In the last route, some of the light that bounces off the tapetum lucidum, misses the retina, and bounces back out of the cat’s eyes. This reflected light, or eyeshine, is what we see when a cat’s eyes appear to be glowing.
Do Humans Have a Tapetum Lucidum?
Though our eyes have much in common with cats’ eyes, humans do not have this tapetum lucidum layer. If you shine a flashlight in a person’s eyes at night, you don’t see any sort of reflection.
The flash on a camera is bright enough, however, to cause a reflection off of the retina itself. This is the infamous “red-eye” in photographs. What you see is the red color from the blood vessels nourishing the eye.
In this two-part activity, you will be able to see how the tapetum lucidum works and then simulate how this reflective layer helps cats see well at night.
- Make about a hole in your paper or cardboard using a pencil or pen. It does not have to be perfect! If using a thinner paper, try folding it a few times before making the hole (the harder it is to see light through, the better!).
- Hold the cardboard about 6 inches away from a blank wall and shine the flashlight through the hole toward the wall.
- Without looking directly into the light, glance at the side of the cardboard facing the wall. Take note of what you see.
- Repeat steps 2 and 3 while using your mirror instead of a wall. Again, avoid looking directly into the light or its reflection in the mirror! Note the difference in light on the side of the cardboard facing the mirror.

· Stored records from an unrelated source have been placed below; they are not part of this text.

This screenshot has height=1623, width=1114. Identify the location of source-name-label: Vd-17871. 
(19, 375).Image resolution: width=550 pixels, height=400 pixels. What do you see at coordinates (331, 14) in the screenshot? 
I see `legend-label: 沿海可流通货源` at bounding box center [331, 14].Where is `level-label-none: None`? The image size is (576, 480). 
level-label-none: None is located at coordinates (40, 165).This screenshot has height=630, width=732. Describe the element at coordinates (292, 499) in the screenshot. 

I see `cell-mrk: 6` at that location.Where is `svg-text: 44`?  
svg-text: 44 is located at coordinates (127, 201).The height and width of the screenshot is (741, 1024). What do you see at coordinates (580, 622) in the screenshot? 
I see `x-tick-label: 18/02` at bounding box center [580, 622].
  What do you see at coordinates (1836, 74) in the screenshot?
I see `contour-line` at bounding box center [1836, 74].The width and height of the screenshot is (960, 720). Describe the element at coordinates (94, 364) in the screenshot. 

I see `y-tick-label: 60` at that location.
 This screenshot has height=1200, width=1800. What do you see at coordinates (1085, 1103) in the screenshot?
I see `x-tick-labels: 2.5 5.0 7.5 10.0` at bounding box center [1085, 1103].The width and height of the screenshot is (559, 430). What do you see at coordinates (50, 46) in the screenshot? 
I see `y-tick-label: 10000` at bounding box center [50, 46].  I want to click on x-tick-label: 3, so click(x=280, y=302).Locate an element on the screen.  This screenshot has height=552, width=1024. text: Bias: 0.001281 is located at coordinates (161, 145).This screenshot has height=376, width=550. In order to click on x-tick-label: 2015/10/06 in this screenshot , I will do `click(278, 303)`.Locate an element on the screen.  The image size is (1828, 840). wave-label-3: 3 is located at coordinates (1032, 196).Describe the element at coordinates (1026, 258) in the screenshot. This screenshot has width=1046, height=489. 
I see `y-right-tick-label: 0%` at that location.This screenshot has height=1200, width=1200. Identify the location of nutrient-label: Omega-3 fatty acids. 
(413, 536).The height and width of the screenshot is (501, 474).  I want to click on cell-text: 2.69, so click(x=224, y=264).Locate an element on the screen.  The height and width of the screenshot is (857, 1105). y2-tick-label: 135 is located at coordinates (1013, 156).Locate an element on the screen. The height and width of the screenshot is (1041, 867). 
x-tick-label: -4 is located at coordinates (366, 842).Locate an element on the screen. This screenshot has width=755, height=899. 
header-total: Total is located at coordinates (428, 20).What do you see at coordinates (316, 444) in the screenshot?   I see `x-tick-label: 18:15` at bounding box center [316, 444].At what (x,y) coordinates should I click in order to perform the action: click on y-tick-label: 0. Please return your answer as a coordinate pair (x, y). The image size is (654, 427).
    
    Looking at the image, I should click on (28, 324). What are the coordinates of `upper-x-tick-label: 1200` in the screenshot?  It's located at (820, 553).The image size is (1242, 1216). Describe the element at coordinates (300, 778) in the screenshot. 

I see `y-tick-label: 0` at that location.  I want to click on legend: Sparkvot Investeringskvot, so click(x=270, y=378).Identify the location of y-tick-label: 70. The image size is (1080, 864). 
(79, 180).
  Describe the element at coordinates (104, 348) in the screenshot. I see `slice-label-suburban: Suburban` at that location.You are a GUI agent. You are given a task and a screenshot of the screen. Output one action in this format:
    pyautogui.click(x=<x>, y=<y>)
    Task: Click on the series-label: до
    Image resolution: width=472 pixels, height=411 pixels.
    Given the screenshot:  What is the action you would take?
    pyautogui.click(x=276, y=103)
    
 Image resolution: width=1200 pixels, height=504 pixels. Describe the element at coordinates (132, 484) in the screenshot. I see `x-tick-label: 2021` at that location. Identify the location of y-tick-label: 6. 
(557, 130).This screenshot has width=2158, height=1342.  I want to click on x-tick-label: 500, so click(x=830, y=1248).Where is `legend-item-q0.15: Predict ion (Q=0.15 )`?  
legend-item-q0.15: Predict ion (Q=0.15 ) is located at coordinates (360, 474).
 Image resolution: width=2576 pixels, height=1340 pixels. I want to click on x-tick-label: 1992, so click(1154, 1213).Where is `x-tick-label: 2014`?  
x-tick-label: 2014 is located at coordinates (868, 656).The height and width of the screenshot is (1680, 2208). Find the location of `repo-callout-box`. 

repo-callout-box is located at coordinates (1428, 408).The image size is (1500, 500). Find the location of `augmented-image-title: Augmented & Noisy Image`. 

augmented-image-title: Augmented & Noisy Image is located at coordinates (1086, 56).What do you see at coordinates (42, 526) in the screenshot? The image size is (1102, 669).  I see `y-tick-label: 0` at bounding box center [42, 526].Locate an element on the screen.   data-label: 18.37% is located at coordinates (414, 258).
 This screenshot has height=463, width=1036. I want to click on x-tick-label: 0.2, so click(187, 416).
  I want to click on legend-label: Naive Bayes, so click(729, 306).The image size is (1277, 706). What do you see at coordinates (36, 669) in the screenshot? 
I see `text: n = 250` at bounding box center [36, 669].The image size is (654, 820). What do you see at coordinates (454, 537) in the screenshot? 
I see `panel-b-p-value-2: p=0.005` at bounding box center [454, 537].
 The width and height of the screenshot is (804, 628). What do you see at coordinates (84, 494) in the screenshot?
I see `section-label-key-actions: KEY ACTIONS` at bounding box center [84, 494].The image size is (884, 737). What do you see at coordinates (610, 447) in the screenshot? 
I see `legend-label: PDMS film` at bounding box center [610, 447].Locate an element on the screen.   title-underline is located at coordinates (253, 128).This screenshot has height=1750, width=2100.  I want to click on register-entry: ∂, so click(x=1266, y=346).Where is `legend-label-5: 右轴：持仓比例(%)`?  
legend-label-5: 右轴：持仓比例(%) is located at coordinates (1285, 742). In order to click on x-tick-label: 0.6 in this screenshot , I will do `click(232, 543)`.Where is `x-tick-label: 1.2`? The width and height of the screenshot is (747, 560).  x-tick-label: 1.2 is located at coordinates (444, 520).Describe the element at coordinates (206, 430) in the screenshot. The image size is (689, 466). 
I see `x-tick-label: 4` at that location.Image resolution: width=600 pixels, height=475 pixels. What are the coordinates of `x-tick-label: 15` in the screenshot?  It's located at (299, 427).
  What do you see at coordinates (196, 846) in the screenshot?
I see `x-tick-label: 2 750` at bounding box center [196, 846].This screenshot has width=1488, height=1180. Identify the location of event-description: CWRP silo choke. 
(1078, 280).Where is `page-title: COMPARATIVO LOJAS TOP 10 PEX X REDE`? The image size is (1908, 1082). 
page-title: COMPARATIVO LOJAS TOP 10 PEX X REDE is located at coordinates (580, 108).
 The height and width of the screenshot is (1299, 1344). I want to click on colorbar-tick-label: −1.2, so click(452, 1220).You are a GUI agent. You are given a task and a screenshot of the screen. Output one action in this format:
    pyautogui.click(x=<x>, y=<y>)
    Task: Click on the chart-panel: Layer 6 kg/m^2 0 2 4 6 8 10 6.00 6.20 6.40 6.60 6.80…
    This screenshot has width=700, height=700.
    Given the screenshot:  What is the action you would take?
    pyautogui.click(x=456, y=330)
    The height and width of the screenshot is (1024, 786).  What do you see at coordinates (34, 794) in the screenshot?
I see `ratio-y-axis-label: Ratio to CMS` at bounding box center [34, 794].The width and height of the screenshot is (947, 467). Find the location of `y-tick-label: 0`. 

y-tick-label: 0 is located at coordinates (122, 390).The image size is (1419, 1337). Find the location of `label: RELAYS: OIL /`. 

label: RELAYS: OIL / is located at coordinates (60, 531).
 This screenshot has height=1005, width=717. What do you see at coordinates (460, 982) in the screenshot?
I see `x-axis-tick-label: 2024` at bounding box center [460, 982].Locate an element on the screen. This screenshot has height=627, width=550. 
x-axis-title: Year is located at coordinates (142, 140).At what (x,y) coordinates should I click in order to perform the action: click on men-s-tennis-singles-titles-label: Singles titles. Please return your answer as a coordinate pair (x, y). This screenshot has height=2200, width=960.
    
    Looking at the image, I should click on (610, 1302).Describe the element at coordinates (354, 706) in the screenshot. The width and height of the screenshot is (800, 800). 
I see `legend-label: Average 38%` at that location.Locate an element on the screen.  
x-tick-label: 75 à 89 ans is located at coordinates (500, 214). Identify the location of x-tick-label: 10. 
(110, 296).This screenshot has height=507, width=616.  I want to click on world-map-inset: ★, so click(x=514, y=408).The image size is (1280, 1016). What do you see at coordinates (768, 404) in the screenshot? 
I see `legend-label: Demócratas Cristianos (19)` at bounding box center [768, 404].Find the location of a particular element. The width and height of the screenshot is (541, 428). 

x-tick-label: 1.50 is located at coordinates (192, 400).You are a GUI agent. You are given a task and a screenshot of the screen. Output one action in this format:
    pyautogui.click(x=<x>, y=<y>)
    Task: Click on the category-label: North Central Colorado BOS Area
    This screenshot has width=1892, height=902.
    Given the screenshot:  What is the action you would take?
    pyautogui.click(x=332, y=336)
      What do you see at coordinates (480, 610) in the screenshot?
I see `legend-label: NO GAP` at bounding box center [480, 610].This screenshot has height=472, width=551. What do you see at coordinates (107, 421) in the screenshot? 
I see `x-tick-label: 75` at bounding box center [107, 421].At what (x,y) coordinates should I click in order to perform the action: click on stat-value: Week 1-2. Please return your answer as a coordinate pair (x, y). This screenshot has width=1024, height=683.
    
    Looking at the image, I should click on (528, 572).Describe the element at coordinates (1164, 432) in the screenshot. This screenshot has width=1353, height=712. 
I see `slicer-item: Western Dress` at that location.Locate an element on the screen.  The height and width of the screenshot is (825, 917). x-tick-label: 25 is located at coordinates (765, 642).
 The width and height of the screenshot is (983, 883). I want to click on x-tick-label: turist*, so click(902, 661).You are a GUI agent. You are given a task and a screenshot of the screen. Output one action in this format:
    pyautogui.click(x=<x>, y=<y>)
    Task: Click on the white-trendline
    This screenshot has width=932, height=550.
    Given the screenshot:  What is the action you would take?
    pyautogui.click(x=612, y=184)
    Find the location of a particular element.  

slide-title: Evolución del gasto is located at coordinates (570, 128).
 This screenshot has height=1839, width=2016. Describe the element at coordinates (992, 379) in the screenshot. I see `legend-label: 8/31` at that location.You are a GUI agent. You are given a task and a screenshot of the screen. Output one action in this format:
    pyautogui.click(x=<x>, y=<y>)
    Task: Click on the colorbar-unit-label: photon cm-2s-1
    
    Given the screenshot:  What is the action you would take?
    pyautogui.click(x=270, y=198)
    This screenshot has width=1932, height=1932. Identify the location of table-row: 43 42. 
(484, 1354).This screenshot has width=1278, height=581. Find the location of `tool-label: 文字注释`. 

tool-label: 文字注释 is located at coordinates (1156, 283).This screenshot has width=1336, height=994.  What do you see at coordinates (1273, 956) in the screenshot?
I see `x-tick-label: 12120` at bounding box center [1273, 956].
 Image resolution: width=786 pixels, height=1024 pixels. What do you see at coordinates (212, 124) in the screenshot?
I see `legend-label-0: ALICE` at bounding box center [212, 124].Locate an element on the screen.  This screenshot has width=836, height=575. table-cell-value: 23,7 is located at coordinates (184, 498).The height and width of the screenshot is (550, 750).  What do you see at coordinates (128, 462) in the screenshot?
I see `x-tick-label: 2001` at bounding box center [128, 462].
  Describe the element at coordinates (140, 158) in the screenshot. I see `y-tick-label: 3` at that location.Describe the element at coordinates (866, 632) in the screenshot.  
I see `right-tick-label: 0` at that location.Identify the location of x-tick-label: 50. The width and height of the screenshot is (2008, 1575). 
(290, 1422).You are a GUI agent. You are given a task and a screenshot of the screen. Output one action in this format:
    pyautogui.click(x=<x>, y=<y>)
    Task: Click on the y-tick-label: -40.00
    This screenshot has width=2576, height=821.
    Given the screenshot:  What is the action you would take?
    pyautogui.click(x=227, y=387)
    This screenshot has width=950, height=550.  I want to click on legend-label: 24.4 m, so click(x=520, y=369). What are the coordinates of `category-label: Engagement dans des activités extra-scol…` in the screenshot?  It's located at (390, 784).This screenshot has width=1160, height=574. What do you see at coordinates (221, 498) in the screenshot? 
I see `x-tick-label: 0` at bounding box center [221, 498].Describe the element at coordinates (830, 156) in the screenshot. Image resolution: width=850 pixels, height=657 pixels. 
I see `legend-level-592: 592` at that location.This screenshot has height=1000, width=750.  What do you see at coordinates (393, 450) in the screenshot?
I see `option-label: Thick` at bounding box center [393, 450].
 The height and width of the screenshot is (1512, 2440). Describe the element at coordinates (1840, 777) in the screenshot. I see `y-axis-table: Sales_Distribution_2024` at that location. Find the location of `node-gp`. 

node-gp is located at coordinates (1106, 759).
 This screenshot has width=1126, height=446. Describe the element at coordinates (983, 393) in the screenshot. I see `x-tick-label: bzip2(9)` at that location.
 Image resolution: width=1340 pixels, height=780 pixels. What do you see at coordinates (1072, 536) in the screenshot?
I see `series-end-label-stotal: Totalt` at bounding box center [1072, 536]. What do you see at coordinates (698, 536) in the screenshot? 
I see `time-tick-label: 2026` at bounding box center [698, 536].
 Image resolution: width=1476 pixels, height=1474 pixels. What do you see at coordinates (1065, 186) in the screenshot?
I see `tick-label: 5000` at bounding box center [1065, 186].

Imagine that the cardboard is a retina and the mirror is a reflective layer like the tapetum lucidum. What happened to the “retina” when the mirror was used instead of the wall?
This experiment shows how the amount of light from a singular light source is doubled when a reflective layer is present. Thus, it shows us how having a reflective layer—like a tapetum lucidum—increases the amount of light information available.
1. Place your glass container about 6 inches away from a wall.
2. Shine your flashlight through the glass toward the wall and observe how the light appears on the wall.
3. Fill the container with water and place in the same spot as before.
4. Shine your flashlight through the glass toward the wall and observe how the light now appears on the wall.
Imagine that the wall is the retina and the water is a reflective layer like the tapetum lucidum. How does the reflective layer change the presence of light on the retina?
While this experiment is technically showing how light refraction works in water, it can also show us how having a reflective layer—like a tapetum lucidum—increases the amount of light available to cats’ eyes. Also, that the extra reflective light is not as clear as the original light input.